## Short task
Which lines in the items below contain the word "Select", matching case exactly? Copy each of those lines.

Records from a data source

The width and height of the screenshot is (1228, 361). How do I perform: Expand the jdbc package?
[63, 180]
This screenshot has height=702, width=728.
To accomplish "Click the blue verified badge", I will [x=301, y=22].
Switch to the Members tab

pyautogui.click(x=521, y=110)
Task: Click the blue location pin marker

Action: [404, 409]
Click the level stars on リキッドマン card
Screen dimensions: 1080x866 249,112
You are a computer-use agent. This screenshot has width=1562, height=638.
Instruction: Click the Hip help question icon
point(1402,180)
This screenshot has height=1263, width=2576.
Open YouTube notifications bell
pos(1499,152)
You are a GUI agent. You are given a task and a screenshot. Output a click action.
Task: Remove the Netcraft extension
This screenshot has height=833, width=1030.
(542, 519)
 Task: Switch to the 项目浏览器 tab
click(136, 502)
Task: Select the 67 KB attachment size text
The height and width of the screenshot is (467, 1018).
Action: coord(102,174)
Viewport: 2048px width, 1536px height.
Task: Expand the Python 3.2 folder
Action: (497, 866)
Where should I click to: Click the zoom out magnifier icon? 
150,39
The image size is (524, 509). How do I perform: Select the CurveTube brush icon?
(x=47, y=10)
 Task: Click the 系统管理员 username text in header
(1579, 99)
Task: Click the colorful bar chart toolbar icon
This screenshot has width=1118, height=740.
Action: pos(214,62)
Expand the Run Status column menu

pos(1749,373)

## Response for this exercise
Task: Select the 67 KB attachment size text
The image size is (524, 509). How do I perform: Select the CurveTube brush icon?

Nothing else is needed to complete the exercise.